We compare four speech tokenizers (HuBERT, SpeechTokenizer, Mimi, FocalCodec) across four training approaches (CPT interleaved, CPT concatenated, SFT, CPT+SFT) on Multilingual LibriSpeech (MLS), with and without BPE compression of speech tokens.

Setup

Prerequisites

  • Python 3.10.6
  • uv (package manager)
  • sox and ffmpeg binaries: apt install sox ffmpeg

Install

git clone git@github.com:anilkeshwani/speech-integration.git
cd speech-integration
uv sync --extra dev

Pre-commit hooks

pre-commit install
pre-commit run --all-files  # verify everything passes

Download Llama 3.2 base model

huggingface-cli download "meta-llama/Llama-3.2-1B" \
    --local-dir /mnt/scratch-artemis/anilkeshwani/models/base/Llama-3.2-1B \
    --exclude "original/consolidated.00.pth" \
    --revision "4e20de362430cd3b72f300e6b0f18e50e7166e08"

Extend base model with speech tokens

Extend the Llama 3.2 1B tokenizer and embedding layer with DSU (discrete speech unit) tokens:

uv run scripts/extend_llama3_2.py --n_new_dsus 5000

This creates the extended model at models/extended/Llama-3.2-1B-5000-dsus/. See --help for options.

Training

All training scripts use Hydra for configuration. Data configs are modular — each tokenizer-specific config inherits shared defaults from a base config. Checkpoint files are auto-discovered from the checkpoint directory.

Continued Pre-Training (CPT)

uv run scripts/train_cpt.py data=cpt/mls-hubert_large_ll60k-layer_22

Available CPT data configs: cpt/mls-hubert_large_ll60k-layer_22, cpt/mls-speechtokenizer-rvq_0, cpt/mls-mimi-srvq_0, cpt/mls-focalcodec.

Supervised Fine-Tuning (SFT)

uv run scripts/train_sft.py data=sft/mls-hubert_large_ll60k-layer_22

Available SFT data configs: sft/mls-hubert_large_ll60k-layer_22, sft/mls-speechtokenizer-rvq_0, sft/mls-mimi-srvq_0, sft/mls-focalcodec.

Note

speech.n_dsus (the number of discrete speech unit tokens) is automatically resolved from the data config.
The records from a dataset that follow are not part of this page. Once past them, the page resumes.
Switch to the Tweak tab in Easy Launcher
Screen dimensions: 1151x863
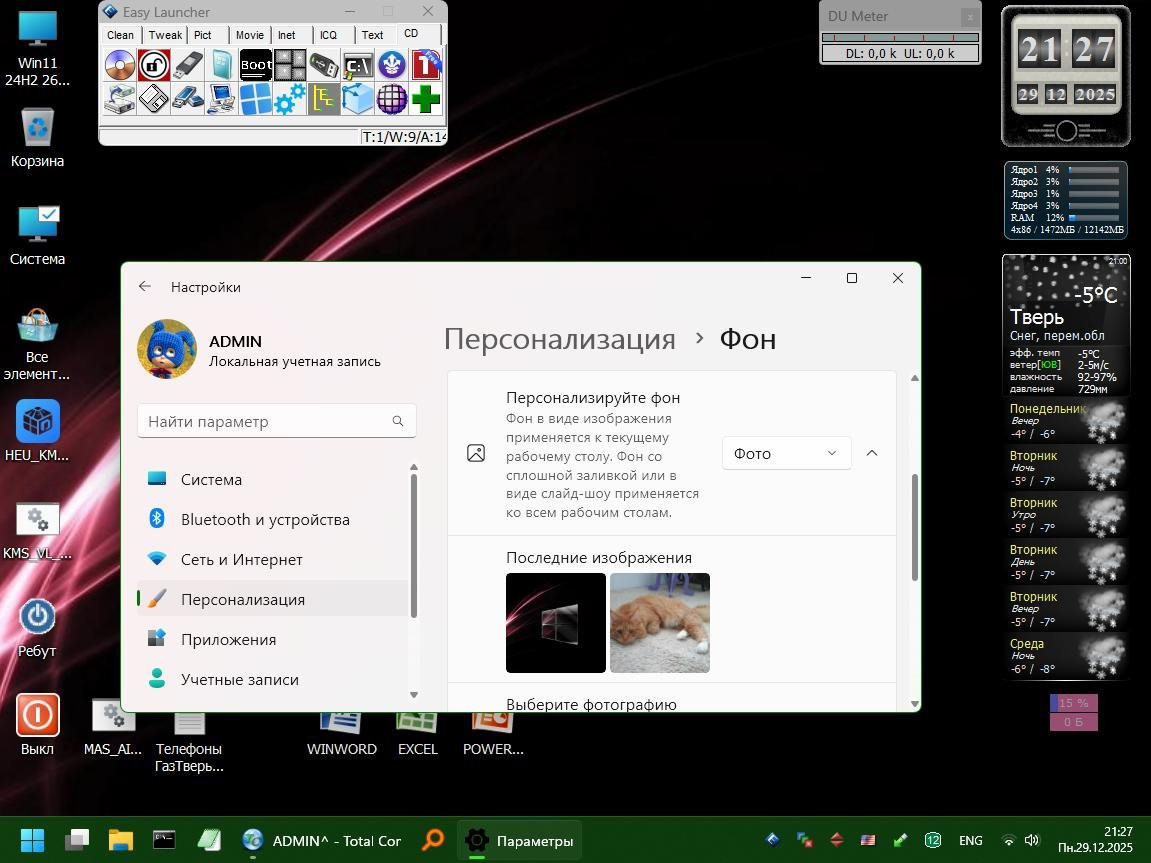tap(165, 35)
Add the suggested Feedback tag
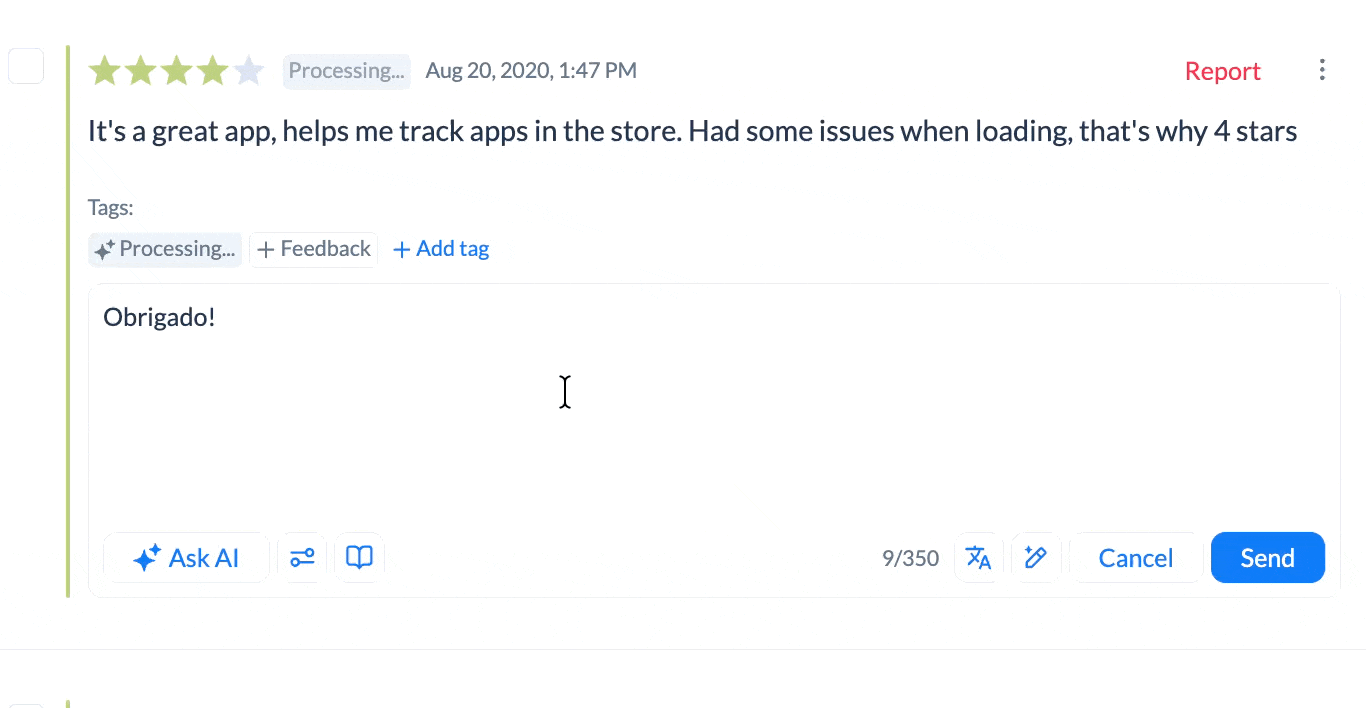 point(314,249)
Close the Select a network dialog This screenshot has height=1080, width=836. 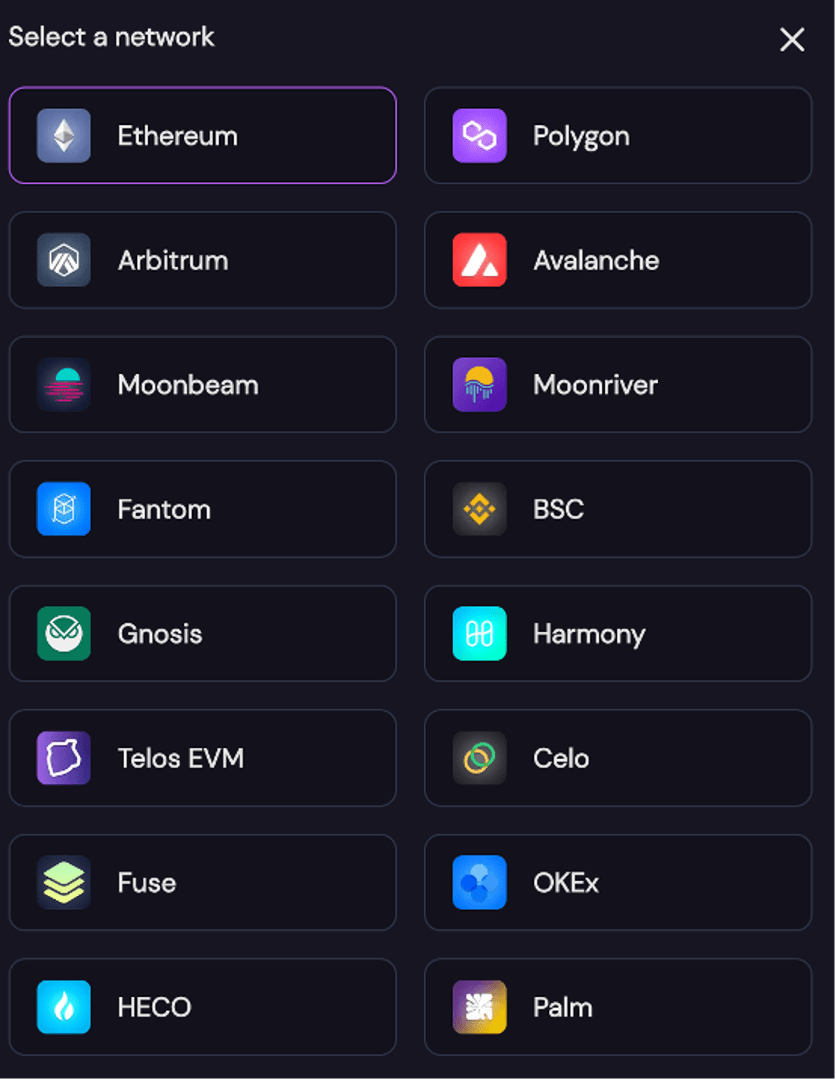tap(792, 40)
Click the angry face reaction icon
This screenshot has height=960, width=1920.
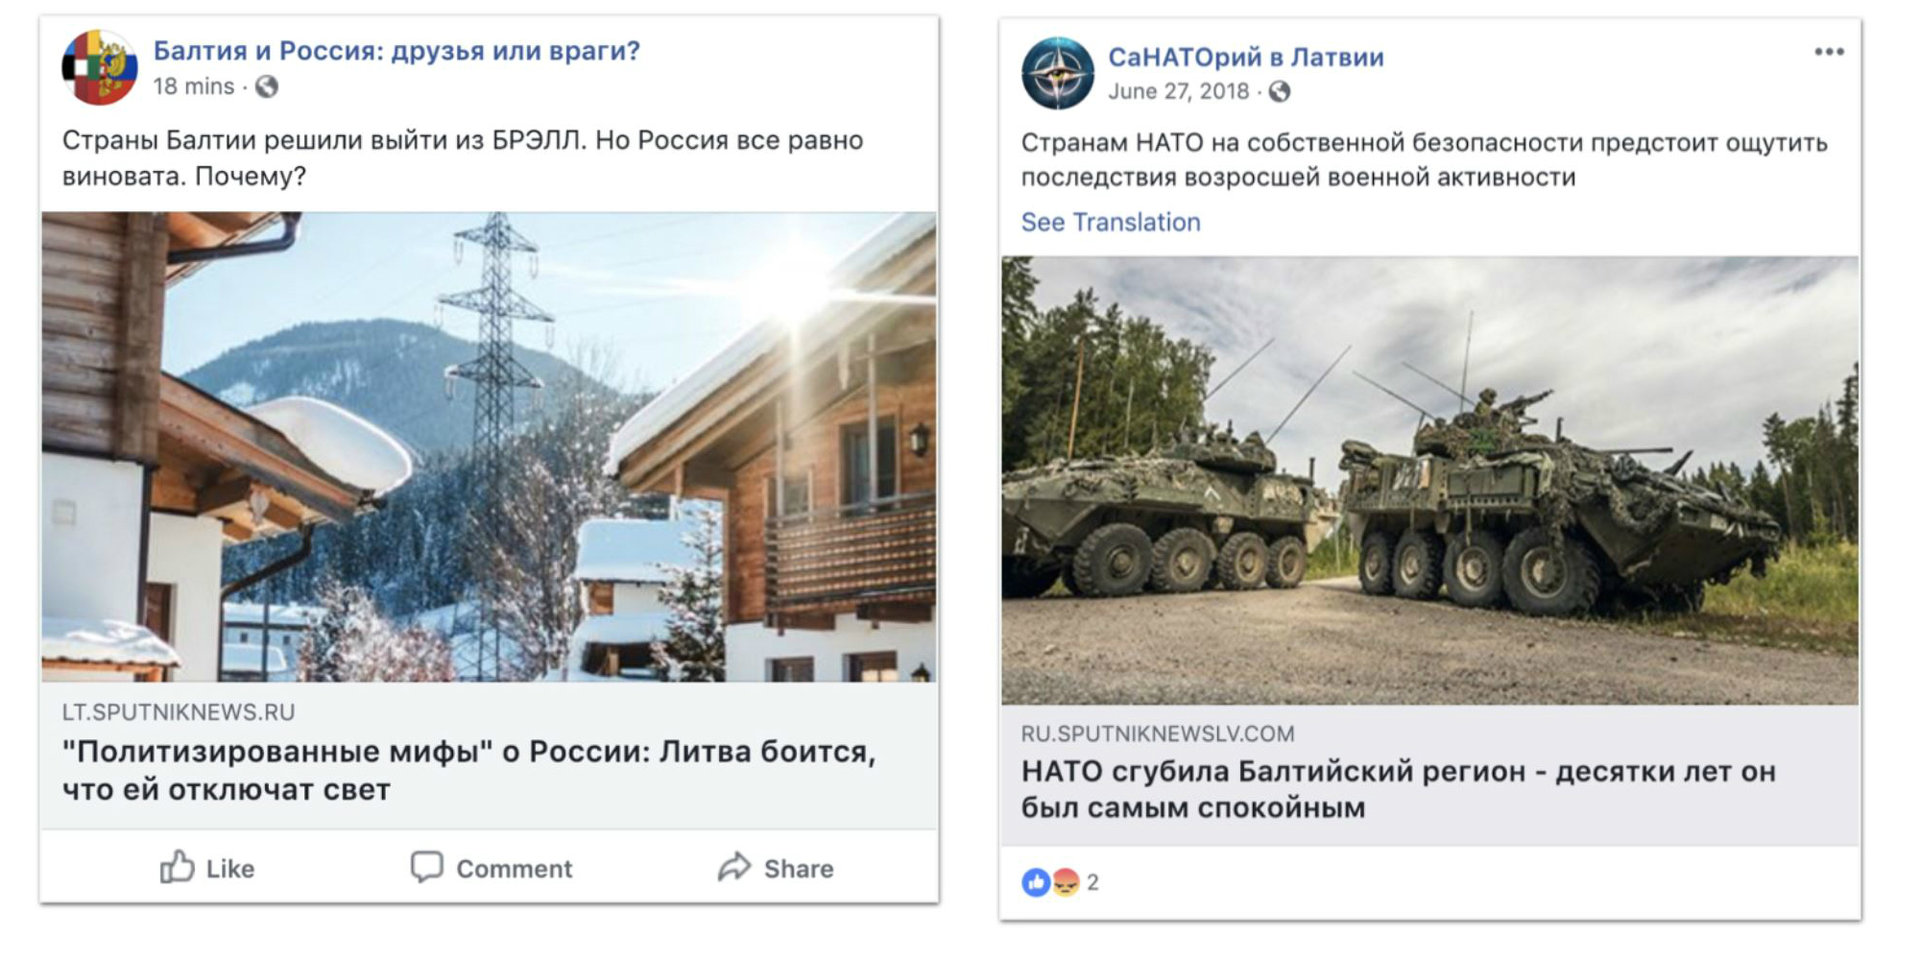1064,882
Each tokenizer has a fixed codebook size: HuBERT=5000, SpeechTokenizer=1024, Mimi=2048, FocalCodec=8192. Override with speech.n_dsus=<N> if needed.

Common overrides

# Override optimizer and scheduler
optimizer.lr=1e-4 lr_scheduler.num_warmup_steps=500

# Override batch size and gradient accumulation
data.train.dataloader.batch_size=32 gradient_accumulation_steps=1

# Override checkpointing and evaluation frequency
save_steps=5000 eval_steps=500

# Resume from a training state checkpoint
checkpointer.training_state_checkpoint=/path/to/training_state.pt

# Use only the first 2000 samples (streamed, no full dataset download)
data.train.dataset.n_samples=2000 data.dev.dataset.n_samples=200

# Override checkpoint directory (default: ${extended_models_dir}/${extended_model_name})
checkpointer.checkpoint_dir=/path/to/extended/Llama-3.2-1B-5000-dsus

Running on Slurm

srun --partition a6000 --time=48:00:00 --gres=gpu:1 --qos=gpu-medium \
    uv run scripts/train_sft.py \
        data=sft/mls-hubert_large_ll60k-layer_22

Note

Pass --live-stream to srun to prevent buffering of stdout/stderr.

Debug mode

Append hydra.verbose=true to any training command to set all loggers to DEBUG level (shows constructed prompts, data pipeline details, etc.).

Generation

Generation uses vLLM with the HF-compatible model checkpoints saved during training (every save_steps steps).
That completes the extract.